━━━━━ STORED DATA

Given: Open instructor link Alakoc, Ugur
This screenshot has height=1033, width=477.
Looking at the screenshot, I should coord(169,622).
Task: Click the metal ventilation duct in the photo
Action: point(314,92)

━━━━━━━━━━

[WHAT TO PRODUCE] Write the data above out again in full, exactly.

[REPLY]
Given: Open instructor link Alakoc, Ugur
This screenshot has height=1033, width=477.
Looking at the screenshot, I should coord(169,622).
Task: Click the metal ventilation duct in the photo
Action: point(314,92)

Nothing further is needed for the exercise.